Ancestry Test Kits

Julie McGue

Julie McGue

Author

 

The two major companies selling ancestry service kits are offering great deals for the holidays. My kids and their significant others will all receive one in their stockings this year.  The New York Times Magazine ran a special section recently called “Secrets & Genes”. The subheading was compelling: “The surge in popularity of services like 23nMe and Ancestry means that more and more people are unearthing long-buried connections and surprises in their ancestry.” From my experience, this statement is right on the mark.

I am adopted.  I am also a twin.  I can’t remember the day my folks shared with my sister and me that we were the offspring from another woman’s womb.  Being adopted wasn’t ever a secret. My parent’s have always said that one of the most important moments in their lives was the day they got the call from Catholic Charities in Chicago to come pick up their fraternal twin daughters.  

About eight years ago, I experienced some health issues and my husband encouraged me to talk to my folks, look into my adoption, and gather some medical history.  At that time DNA test kits were out of my budget. Untangling a closed adoption in Illinois became easier once the state adoption statutes changed in 2011. However, in my case my birthmother had used an alias, so we encountered several years of roadblocks.  If the test kits had been more affordable and the adoption laws more amenable, perhaps we wouldn’t have had to wait so long to determine our ancestry, but patience did win out.

About four years ago, the ancestry service kits started to come down in price and my sister and I signed up.  Shortly thereafter, both my twin and me started to receive links to relatives. That was exciting! It was still early in the ancestry services game, so without legitimate birth family names, we couldn’t determine if our new third and fourth cousins were maternal or paternal. One aspect of the test did change the way my sister and I came to think about the adoption information we’d been given.

Early in 2010, our birth mother had been located but denied contact with us.  As a birthday gift my sister’s family gave her a 23nMe test kit. She encouraged me to try it too.  So I forked out the fee and sent off my spit. Just for fun I selected the twin studies option. My parents had been told by the adoption agency that we were fraternal, but strangers and family had been mixing us up for ages.  With the exception of different hairstyles, we looked more identical than fraternal. For you biology challenged adults, fraternal means two eggs are fertilized by separate sperm and thrive in two placentas. Identical twins are a result of one egg being fertilized by one sperm, splitting and maturing in one placenta.  Pretty easy to tell what’s up if the hospital conveys the news properly to the parents or adopting agency.

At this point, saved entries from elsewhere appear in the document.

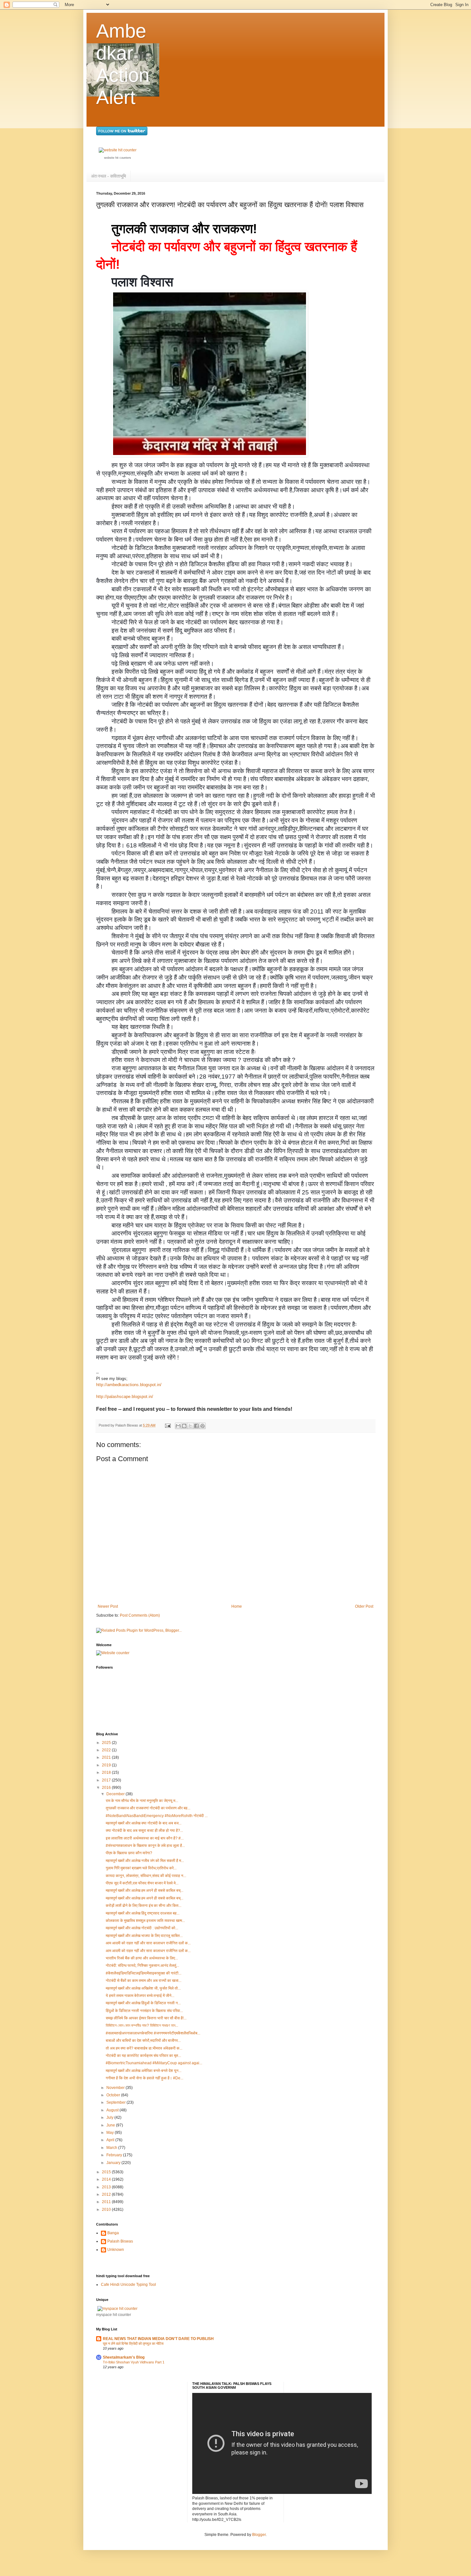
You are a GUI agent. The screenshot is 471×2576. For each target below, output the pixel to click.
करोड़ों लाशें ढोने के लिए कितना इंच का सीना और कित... (143, 1905)
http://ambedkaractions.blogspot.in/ (128, 1384)
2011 (107, 2202)
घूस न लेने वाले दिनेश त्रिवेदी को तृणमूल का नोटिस (133, 2343)
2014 (107, 2179)
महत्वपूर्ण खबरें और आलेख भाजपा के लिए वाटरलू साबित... (144, 1935)
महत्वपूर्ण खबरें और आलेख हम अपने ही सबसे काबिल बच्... (144, 1890)
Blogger (259, 2534)
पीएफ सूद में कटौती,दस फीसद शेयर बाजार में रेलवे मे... (142, 1883)
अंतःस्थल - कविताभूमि (108, 176)
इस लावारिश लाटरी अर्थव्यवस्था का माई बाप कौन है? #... (145, 1838)
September (116, 2102)
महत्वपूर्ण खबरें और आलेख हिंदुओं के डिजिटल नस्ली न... (143, 2003)
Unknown (115, 2249)
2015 (107, 2172)
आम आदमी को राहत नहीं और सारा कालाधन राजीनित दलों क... (148, 1943)
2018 (107, 1772)
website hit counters (117, 157)
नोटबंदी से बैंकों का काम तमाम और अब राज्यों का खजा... (143, 1980)
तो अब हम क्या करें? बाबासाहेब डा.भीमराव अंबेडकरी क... (144, 2048)
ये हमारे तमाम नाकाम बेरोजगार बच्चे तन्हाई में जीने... (140, 1995)
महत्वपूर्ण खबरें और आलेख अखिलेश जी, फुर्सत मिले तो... (143, 1988)
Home (236, 1606)
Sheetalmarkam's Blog (124, 2357)
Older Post (364, 1606)
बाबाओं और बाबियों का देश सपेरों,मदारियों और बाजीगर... (143, 2040)
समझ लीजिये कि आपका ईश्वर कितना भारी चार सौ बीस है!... (146, 2018)
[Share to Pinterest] (202, 1426)
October (113, 2095)
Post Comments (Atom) (140, 1615)
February (114, 2155)
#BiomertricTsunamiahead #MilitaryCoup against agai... (154, 2063)
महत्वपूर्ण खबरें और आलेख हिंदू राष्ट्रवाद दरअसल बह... (142, 1913)
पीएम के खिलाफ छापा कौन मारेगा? (129, 1853)
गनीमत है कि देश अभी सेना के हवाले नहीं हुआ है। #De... (144, 2078)
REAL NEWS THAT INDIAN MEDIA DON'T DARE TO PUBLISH (158, 2338)
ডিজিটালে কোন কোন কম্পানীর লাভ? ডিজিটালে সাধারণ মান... (142, 2025)
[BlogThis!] (184, 1426)
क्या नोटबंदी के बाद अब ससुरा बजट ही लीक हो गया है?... (144, 1830)
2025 (107, 1742)
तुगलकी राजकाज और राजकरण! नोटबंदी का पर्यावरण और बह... (148, 1808)
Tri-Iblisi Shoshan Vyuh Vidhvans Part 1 (133, 2362)
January (113, 2162)
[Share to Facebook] (196, 1426)
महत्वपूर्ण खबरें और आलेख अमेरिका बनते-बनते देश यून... (143, 2070)
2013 (107, 2187)
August (113, 2110)
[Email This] (178, 1426)
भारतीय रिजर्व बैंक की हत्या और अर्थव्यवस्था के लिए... (142, 1958)
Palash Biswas (120, 2241)
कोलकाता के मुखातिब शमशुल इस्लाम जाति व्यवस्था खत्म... (145, 1920)
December (116, 1794)
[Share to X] (190, 1426)
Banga (113, 2233)
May (110, 2132)
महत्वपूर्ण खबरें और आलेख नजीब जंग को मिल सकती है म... (145, 1860)
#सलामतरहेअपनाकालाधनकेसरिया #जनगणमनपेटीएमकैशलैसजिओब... (153, 2033)
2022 (107, 1750)
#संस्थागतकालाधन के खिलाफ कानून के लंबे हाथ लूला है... (145, 1845)
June (111, 2125)
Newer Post (108, 1606)
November (116, 2087)
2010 (107, 2209)
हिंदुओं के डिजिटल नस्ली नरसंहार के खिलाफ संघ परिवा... (144, 2010)
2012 (107, 2194)
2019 (107, 1765)
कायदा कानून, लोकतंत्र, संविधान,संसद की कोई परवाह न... (146, 1875)
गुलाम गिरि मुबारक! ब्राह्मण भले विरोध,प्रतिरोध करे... (141, 1868)
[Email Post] (167, 1425)
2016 (107, 1787)
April (110, 2140)
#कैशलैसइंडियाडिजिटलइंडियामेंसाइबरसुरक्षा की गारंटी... (143, 1973)
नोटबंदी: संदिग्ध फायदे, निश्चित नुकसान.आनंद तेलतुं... (142, 1965)
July (110, 2117)
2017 (107, 1780)
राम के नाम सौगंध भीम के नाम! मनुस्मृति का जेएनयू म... (142, 1800)
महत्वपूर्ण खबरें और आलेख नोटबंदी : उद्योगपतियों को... (142, 1928)
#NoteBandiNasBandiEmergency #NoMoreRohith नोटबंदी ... (157, 1816)
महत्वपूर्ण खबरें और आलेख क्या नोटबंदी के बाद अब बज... (143, 1823)
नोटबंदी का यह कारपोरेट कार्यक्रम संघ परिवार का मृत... (143, 2055)
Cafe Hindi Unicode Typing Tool (128, 2284)
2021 (107, 1757)
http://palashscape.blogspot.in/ (124, 1396)
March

In our case, our birth mother didn’t know she was pregnant with twins until after our births (it was almost sixty years ago, and unwed mothers didn’t receive the same prenatal care as married women back in the 1950s).  She never saw us, never held us, just signed some papers and disappeared (No tears: spoiler alert- a reunion does happen). She was simply told she had twins. As I said, our adoptive parents told us were fraternal and it wasn’t until the 23nMe results hit my inbox did my sister and me learn otherwise.

We are identical twins! Thanks to the DNA test kits, the controversy over why my sister and me looked alike but were fraternal was settled, but other items turned up in our testing.  Besides learning the origins of our ancestors (France, Germany, Scotland and Ireland), we learned that we are Native American. Upon meeting our birth relatives we discovered the paternal line has Chippewa while Cree appears in our maternal line.  Too late to use that on a college application but incredibly interesting nonetheless.

What I love about subscribing to these sites, Ancestry & 23nMe, is not just the ancestry composition, it is the opportunity to link with relatives.  There are more and more first and second-generation relatives showing up on my profile every month. Because the testing is affordable, it is growing in popularity.  For an adoptee that means my bona fide biological family tree is finally filling out. As I approach sixty, this thrills me.

So get on the bandwagon, and sign up.  You never know who will show up in your inbox.  You might discover a relative that was switched at birth, or a first cousin in the same city born out of wedlock to your Aunt Sally.  You might even discover a health issue that you will be glad you got the heads-up on before it is a problem. Even if you are not adopted, learning everything you can about yourself is liberating and rewarding.  

“Even if you are not adopted, learning everything you can about yourself is liberating and rewarding.”